Thanks. Agree that it seems important to offer a single account-management area for users, who won’t care about the separation between WP/BP.
In my case, we also don’t want to allow users to access the (unbranded) WP admin back end, which I believe is necessary until a more “front end” experience is available for managing all of these settings
#4357 – I agree that something needs to be done. bbPress already adds a “Forums” section on a BP profile, so perhaps bbPress can simply redirect /forums/users/USERNAME/
to BP’s /members/USERNAME/forums
. I would say this is more a bbPress issue than a BuddyPress one. Please add a ticket to bbPress Trac about this. (Use the same credentials you use on buddypress.org to create a new ticket.)
#3335 already has comments on it regarding why WP’s profile is not included with BuddyPress. I do find it odd that bbPress allows users to edit WordPress’ user profile though… I’ve created a new ticket with some further thoughts – #5619
Thank you for creating #5619, I’m gonna be glued to that ticket.
#3335 already has comments on it regarding why WP’s profile is not included with BuddyPress.
Sorry if I’m missing something, but all I can find are comments about a two-way sync where the issue is moving BuddyPress feature support upstream to the WordPress profile; I can’t find any arguments for not including the WordPress profile in BuddyPress.
About #4357, most bbPress profile pages already redirect to BuddyPress when it’s installed. Do you know if it’s bbPress or BuddyPress that’s doing the current overrides?
> I can’t find any arguments for not including the WordPress profile in BuddyPress.
The arguments are:
– The fields at wp-admin/profile.php are hardcoded in WP. There’s no way we can ask WP which fields it provides in a programmatic way; we’d have to hardcode them as well. This is inelegant; it causes problems when other plugins add their own (hardcoded) fields, which BP won’t know about; and it will require keeping up with WP if they decide to switch which fields are included on that page.
– The fields at wp-admin/profile.php are very odd, and not appropriate for most BuddyPress installations (or most websites that were built after 2004 – who uses AIM, and who among them would want to store that information in their WP profile?)
As noted in the ticket, First Name and Last Name are the two possible exceptions I see here.
I think I need to clarify that it’s the not being able to configure the WordPress profile in BuddyPress that I think is the issue. Displaying the fields is another side of it that I might agree should be left to a plugin developer.
…it will require keeping up with WP if they decide to switch which fields are included on that page.
I agree that this is an issue, but realistically, the WordPress profile hasn’t been updated in several years, apart from very recently when they actually removed fields in an effort to simplify it, so I doubt they intend to add anything to it either.
The fields at wp-admin/profile.php are very odd, and not appropriate for most BuddyPress installations…
As I mentioned above, those fields (AIM, Jabber and Yahoo/gTalk) were recently removed.

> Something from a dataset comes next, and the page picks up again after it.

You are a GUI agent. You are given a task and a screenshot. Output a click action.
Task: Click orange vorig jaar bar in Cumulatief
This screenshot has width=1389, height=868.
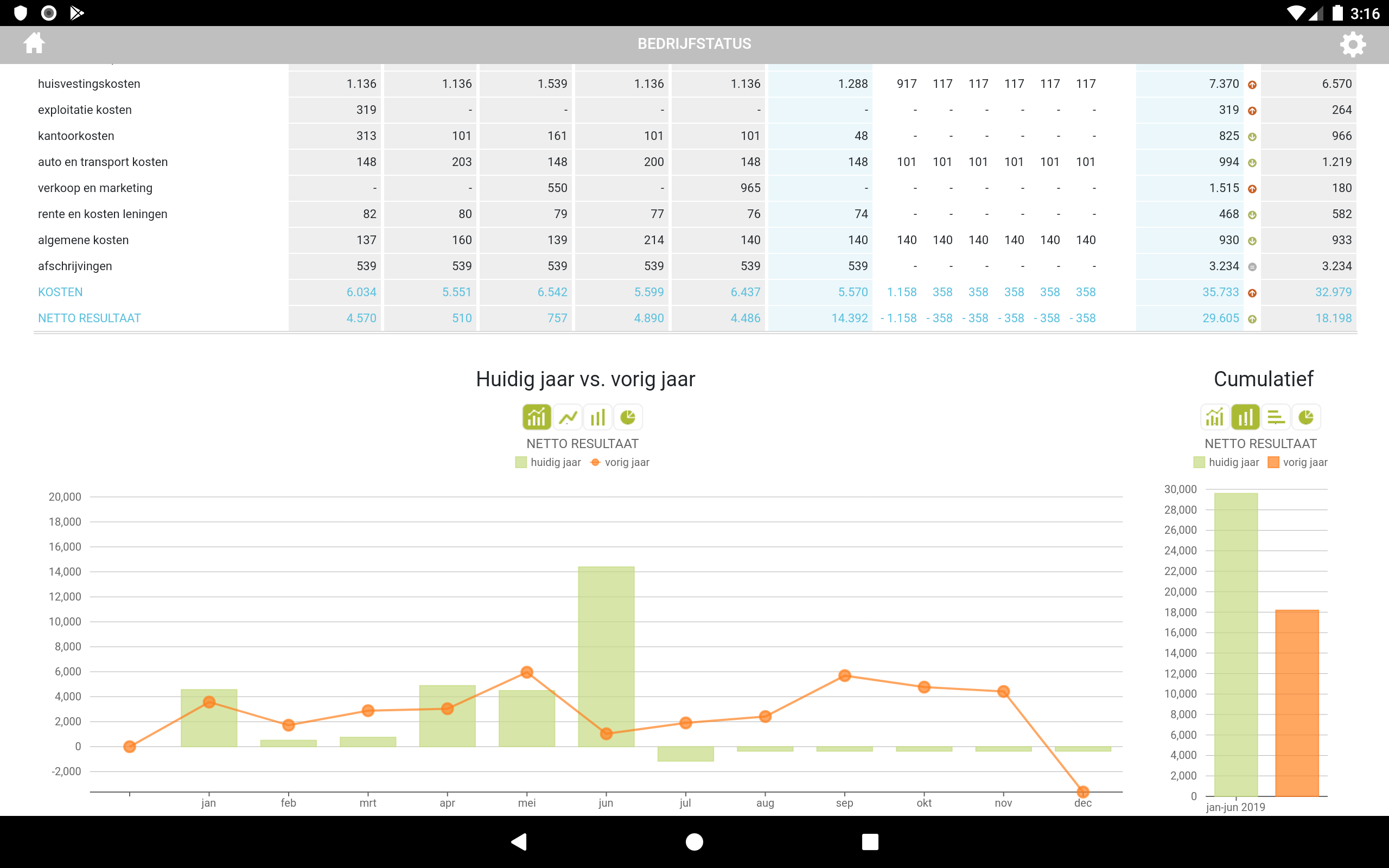click(1297, 703)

As noted in the ticket, First Name and Last Name are the two possible exceptions I see here.
That just leaves display name selection, nickname and website; email and password are configurable in BuddyPress and you already display username and bio on the profile when Extended Profiles are disabled. Why not allow the user to edit them too and add the remaining three fields? This would effectively move the profile to the front-end and nobody would need to configure their profile in two places again, which I think is the underlying issue here.
…it causes problems when other plugins add their own (hardcoded) fields, which BP won’t know about
I’m getting into deep water, but wouldn’t adding a hook before and/or after the fields be sufficient to deal with that?
Does anyone else have anything to add?